#### Zitierter Text
_____

Der Terminus Phonotaktik wurde in der Linguistik des 20. Jahrhunderts geprägt. Das Adjektiv phonotaktisch ist zusammengesetzt aus den Elementen griechischer Herkunft phono- "Laut" und taktisch "die Stellung/Anordnung betreffend". Daraus ist das Substantiv Phonotaktik abstrahiert. Daneben kommen die Ausdrücke Phonotagmatik und Phonosyntax vor.

In der Phonologie steht die Phonotaktik neben der Phonematik, die sich mit den Phonemen als kleinsten Lautsegmenten des Sprachsystems beschäftigt. Gelegentlich werden diese beiden Subdisziplinen durch das Kriterium voneinander abgegrenzt, dass sich die Phonematik mit den paradigmatischen, die Phonotaktik mit den syntagmatischen Beziehungen lautlicher Einheiten befasse. Eine solche Auffassung ist im Wort Phonotaktik zwar angelegt. Tatsächlich aber haben sprachliche Einheiten aller Komplexitätsebenen – also unter anderem Phoneme und Silben – sowohl paradigmatische als auch syntagmatische Beziehungen zu anderen Einheiten. Der Unterschied zwischen Phonematik und Phonotaktik besteht also eher in der Komplexitätsebene (Phoneme vs. größere Einheiten), auf die sie sich konzentrieren.

_____

#### Quellenmaterial
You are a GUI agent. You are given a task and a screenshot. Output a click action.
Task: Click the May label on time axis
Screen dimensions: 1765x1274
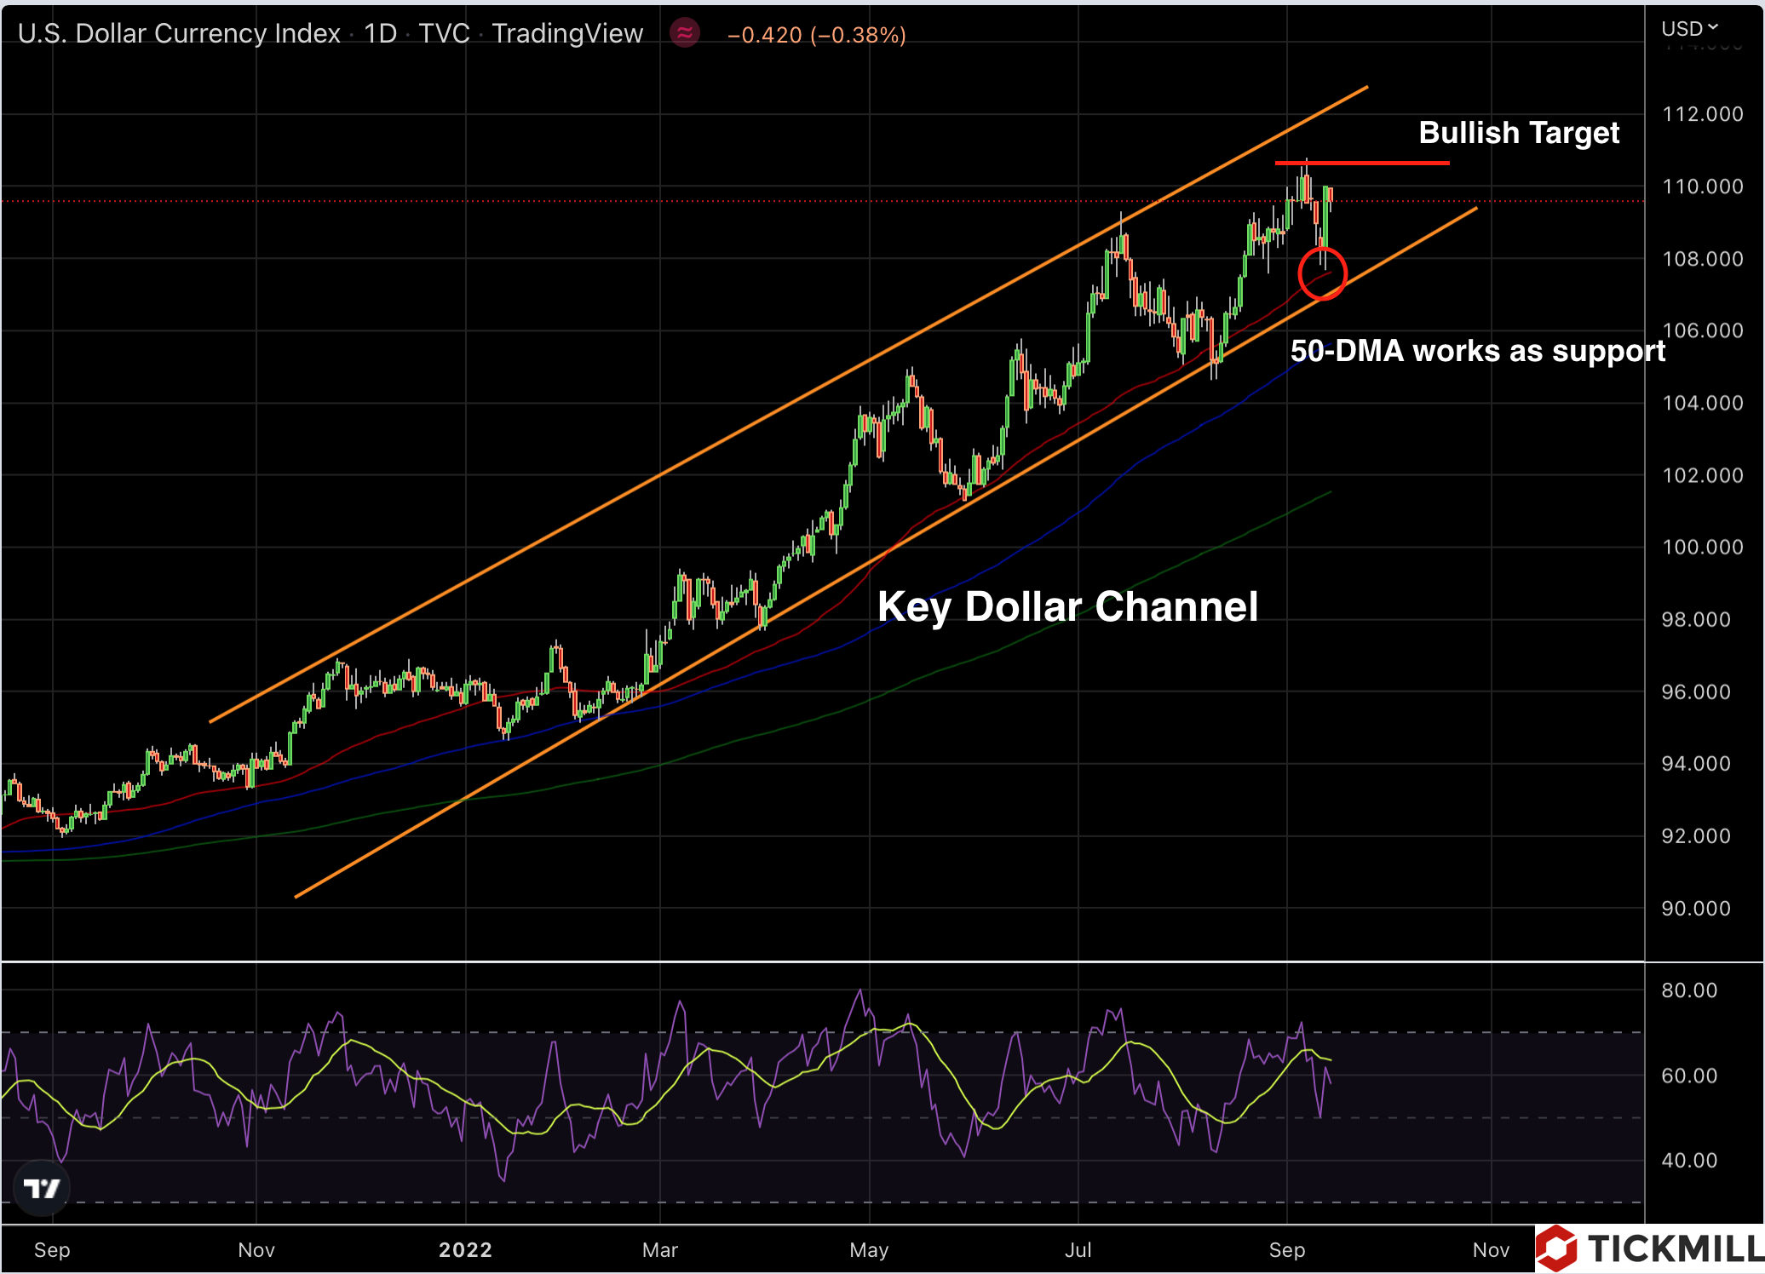[869, 1249]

_____

#### Ihre Aufgabe
Nennen Sie die beiden Ausdrücke, die laut dem Text über Phonotaktik neben dem Substantiv Phonotaktik vorkommen.

#### Endgültige Antwort
Phonotagmatik und Phonosyntax.